É muito difícil, ter que se manter muito centrado, né? Eu fiz isso a minha vida toda, andando de manhã, de tarde, de noite e do nada fui do skate para a fisioterapia. Ainda tenho, inclusive. Faço o dia todo. Parece que tive que largar o skate da minha mente. Mas foi complicado. Jogava videogame, tentava me distrair com a família. Eu ficava meio perdido, sentia muita falta. É ruim me machucar, mas tu também consegue abrir a mente, pensar em manobras diferentes.
Tu és um cearense radicado em Porto Alegre, e será a primeira vez que tu compete aqui. Como é pra ti disputar um campeonato na Capital?
É incrível demais, me sinto muito em casa. Nasci em Fortaleza, mas sou 50% de cada lugar, me sinto um pouco gaúcho. Todo mundo me acolheu bem, construí uma família maravilhosa, muitos amigos. Poder estar aqui, competir nessa pista incrível, é muito importante para mim.
Sair de casa com 13 anos e atravessar o país deve ter sido complicado para ti. Qual foi tua maior dificuldade?
No começo, foi complicado. Sempre fui muito apegado à minha avó, ela meio que não gostou da situação no começo, mas via que eu era apaixonado pelo skate. Então, ela foi cedendo aos poucos. Meu empresário, Rafael, foi conversar com ela e minha família, e ela foi aceitando. Teve a questão de adaptação, isso foi melhorando, família diferente, pista diferente, clima diferente, comida foi complicado. Fui gostando muito da cidade, até pela forma como fui tratado, fui sendo cada vez mais feliz.
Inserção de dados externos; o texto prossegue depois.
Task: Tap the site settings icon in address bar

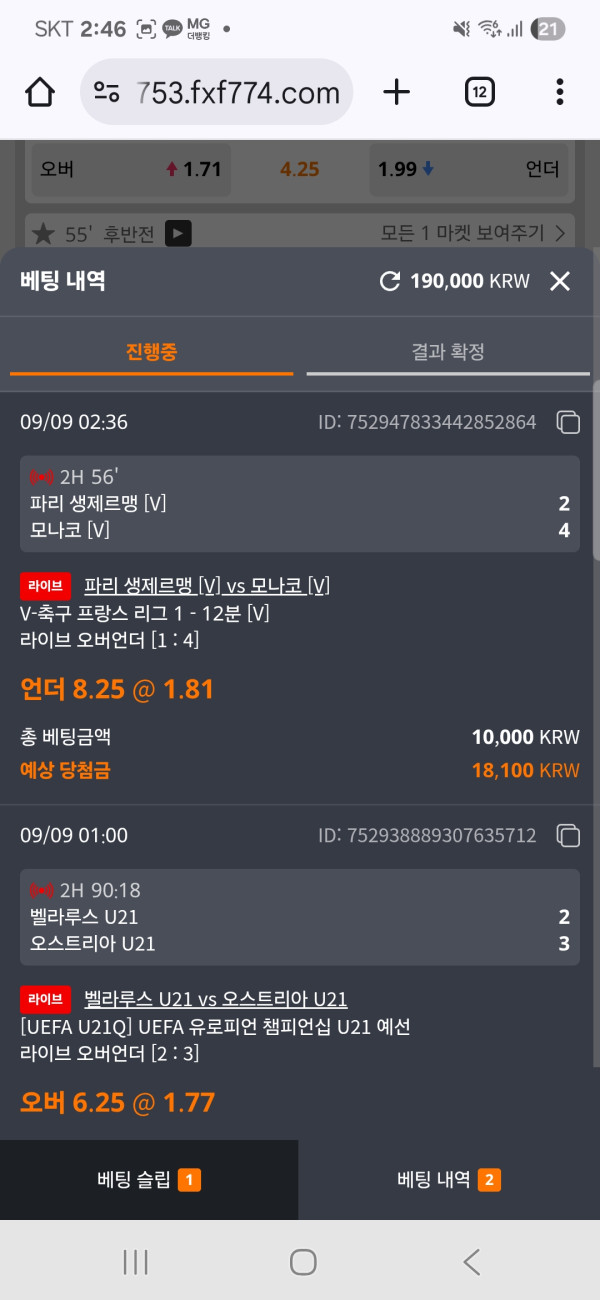Action: point(107,93)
Em uma entrevista, você disse que teu pai andou de skate contigo quando tu era bebê. Tu perdeu ele muito cedo, quão importante pra ti é andar de skate como forma de homenagear ele?
Eu não conheci muito bem meu pai. Escutei essa história da minha mãe. Isso foi uma das primeiras coisas que ele fez comigo, subiu no skate e começou a embalar. É gratificante poder carregar o que ele amava fazer, porque eu também amo fazer.
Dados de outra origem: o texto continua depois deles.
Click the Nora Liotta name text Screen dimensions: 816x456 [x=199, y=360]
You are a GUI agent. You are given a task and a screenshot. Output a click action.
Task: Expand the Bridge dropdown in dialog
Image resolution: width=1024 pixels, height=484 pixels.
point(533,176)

Você falou de poder andar com torcida aqui em Porto Alegre. Comenta um pouco sobre a pista aqui da cidade? O quão importante é isso para o crescimento da cena de skate por aqui?
Porto Alegre sempre foi muito visada pelo skate, até pelo IAPI. Agora, com essa pista, os olhares foram maiores. Com essa pista, pelo nível que é, tu consegue demonstrar o teu skate. As pessoas conseguem enxergar isso, abre mais portas. Poder andar de skate aqui é muito bom.
O que dá para esperar do Lucas aqui no STU?
Eu estou me sentindo super bem, dá para brigar por um pódio. Podem esperar muito skate. O que me deixa confortável é que me sinto muito bem, é só fazer o que eu fiz durante toda a minha vida.
O sonho de todo atleta é disputar uma Olimpíada. Como está isso para ti?
Enorme. Depois que o skate entrou nos Jogos, isso virou meu sonho. Quero muito, vou batalhar muito para isso. Vou focar muito para isso acontecer. Acho que não tem sensação melhor para qualquer atleta do que representar meu país e o skate. Quero mostrar que independente da cidade, do bairro, tem muita qualidade no skate brasileiro.
Como tu vê essa nova geração do skate brasileiro? Exemplos não faltam, tem a Rayssa Leal, a Raicca Ventura, o Japinha (Augusto Akio)...
Acredito que está sendo muito legal, um acaba puxando o outro. Você vê a Rayssa no street, o nível que ela está puxando, as manobras diferentes, eu mesmo olho e vejo a qualidade. Poder estar junto com ela, aprender com ela. No park, tem a Raicca, o Augusto que você falou, estão sempre puxando para cima e não deixando a essência cair.